Abstract
Background: Factor VII (FVII) deficiency is a rare bleeding disorder that affects approximately 1 out of every 500,000 people. As Warfarin inhibits the synthesis of vitamin K dependent clotting factors, it is generally contraindicated in patients with bleeding tendencies or blood dyscrasias; therefore, the literature regarding the use of warfarin in FVII deficiency is very limited. We report a successful re-challenge of warfarin therapy in a patient with FVII deficiency who needed left ventricular assist device (LVAD).
Clinical case: Hematology was consulted to aid in the anti-coagulant management of a 57-year old female with coronary artery disease, ischemic cardiomyopathy (ejection fraction 15%), end stage heart failure (stage D) on home milrinone, elevated baseline prothrombin time (PT), and INR who was admitted for placement of LVAD, as a bridge to transplant. Of note, she had spontaneous oral bleeding when warfarin was given 7 years ago, after myocardial infarction after which warfarin was discontinued. She has been on aspirin 81 mg and clopidogrel 75 mg once daily. Moreover, 6 months ago, she had rectal bleeding after colonic polypectomies and needed 2 units of packed red blood cell transfusion. She always had heavy menstrual cycles and now she is post-menopausal. Family history was negative for any bleeding disorder. Social history was positive for 30 pack years smoking, which she stopped 5 years ago. Vital signs were significant for low systolic blood pressures in 90s-100s mm Hg on milrinone and heart rate in low 60s and saturating 96% on 4 liter of oxygen.
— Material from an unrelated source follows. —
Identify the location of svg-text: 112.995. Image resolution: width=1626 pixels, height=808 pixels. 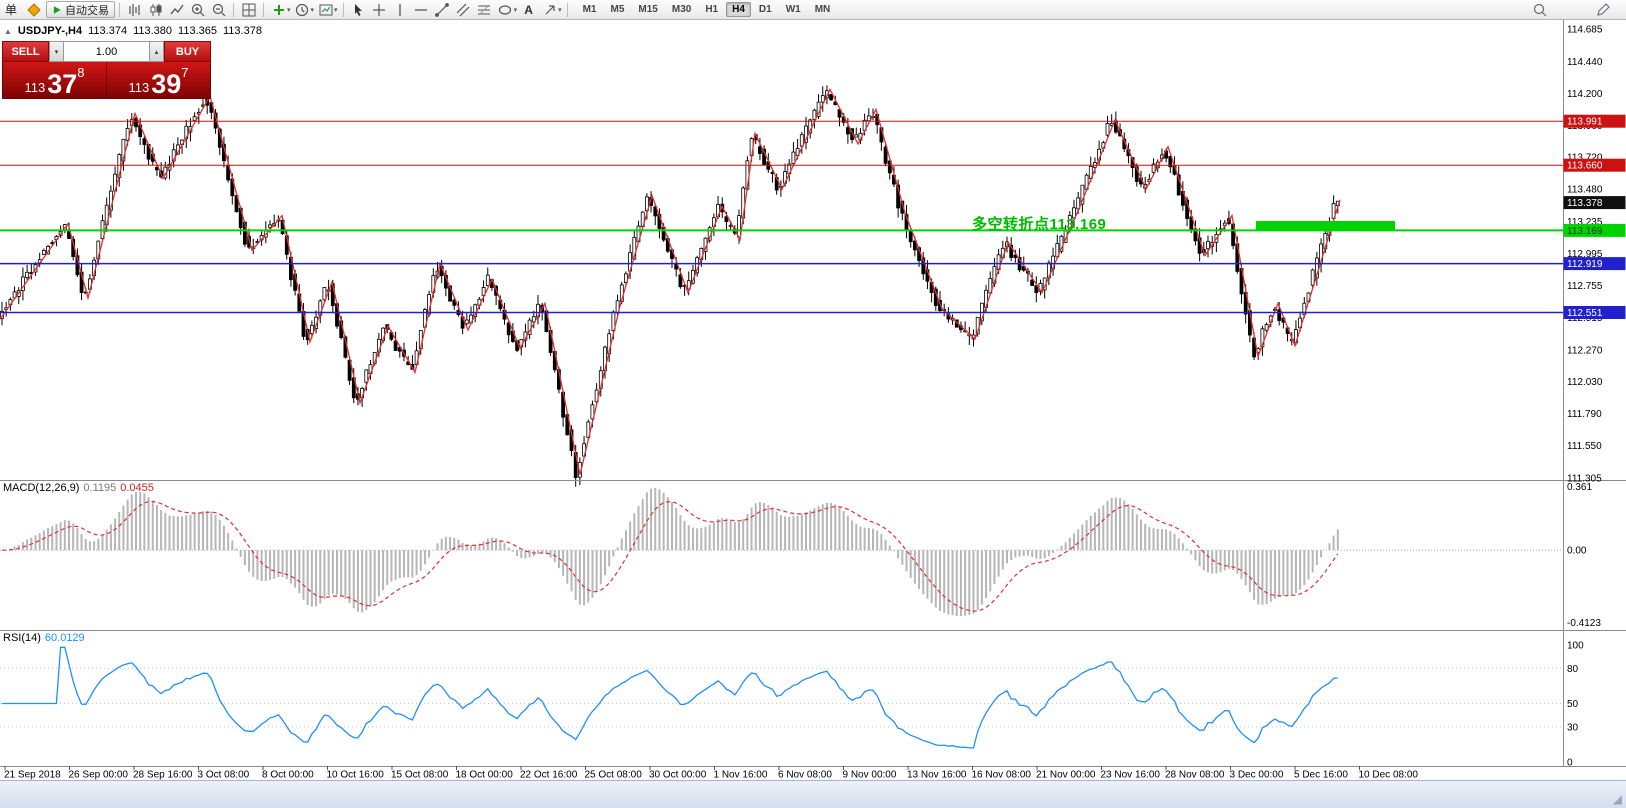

Physical exam was remarkable for jugular venous distention, systolic murmur, bibasilar crackles, and grade 2 pitting edema. Laboratory tests were significant for hemoglobin (Hgb) 8.7g/dL (12-15.5 g/dl), hematocrit 28.2 (normal: 38-46%), platelet count 204 (150-450 x 103/microliter), PT 15.3 to 18.8 (normal: 11-13.5 seconds), INR between 1.4 to 1.7, PTT 21.1 sec. Liver function was normal except for mild decrease in albumin levels 3.3 g/dL (normal: 3.5-5.5 g/dl), vitamin K level 1 (0.1-2.2 ng/dl). Mixing study (1:1) has corrected the PT to 13.1 sec (ruling out the presence of inhibitory antibodies). Meanwhile, FVII assay was back with lower values-- 35% (65-180%). A repeat testing also revealed a similar value (37%).
As the acquired causes of FVII deficiency were ruled out (negative anti-phospholipid antibodies, appropriate reticulocyte index in the setting of anemia, no malignancy, no history of stem cell transplant) mild FVII deficiency, likely congenital, was diagnosed. Of note, sequential analysis genetic testing for F7 gene was positive for missense mutation 11128delC in exon 8. Despite lack of data of warfarin use in the setting of FVII deficiency, and LVAD, she consented to LVAD after fully understanding of risk of death from bleeding. HeartMate II LVAD was implanted. Intravenous heparin was started post-operatively with goal anti-Xa initially at 0.2 to 0.3 IU/ml that was safely titrated between 0.3 to 0.7 IU/mL with careful monitoring of bleeding. Warfarin at 2mg/day was started. Factors II, VII and X, PT and INR were closely monitored with slow titration of warfarin. The INR between 3.0 to 3.6 correlated with Factor II level of 20-40%, FVII level of 15% and Factor X level of 15-25%. Aspirin 81mg once daily was added eventually. Around 10 months after LVAD, she presented with melena, anemia (Hgb 4.8 g/dL) for which she received 3 units of packed red blood cells. Detailed evaluation showed angioectasias of the stomach and jejunum, which were cauterized. Warfarin was safely re-initiated 1 month after with goal INR lowered between 2.5 to 3.0. No more bleeding episodes occurred to date.
Discussion and conclusion: Both bleeding and thrombosis occur at very high rates in the patients on LVAD, present difficult management issues, and can be life threatening. This was more challenging in the setting of FVII deficiency. We used the goals of factors II, factor VII and X levels between 20-40%, 10-15% and 15-25%, respectively, for the therapeutic window with warfarin use. For our patient, these levels correlated with INR 3-3.6. With recent GI bleeding, goal INR was lowered between 2.5-3.0 with no further bleeding episode on 6 month follow up. Our case describes a successful re-challenge of warfarin therapy in a patient with FVII deficiency. However, we must recognize the varying degrees of FVII and the corresponding bleeding risk among patients with FVII deficiency.
No relevant conflicts of interest to declare.
Author notes
Asterisk with author names denotes non-ASH members.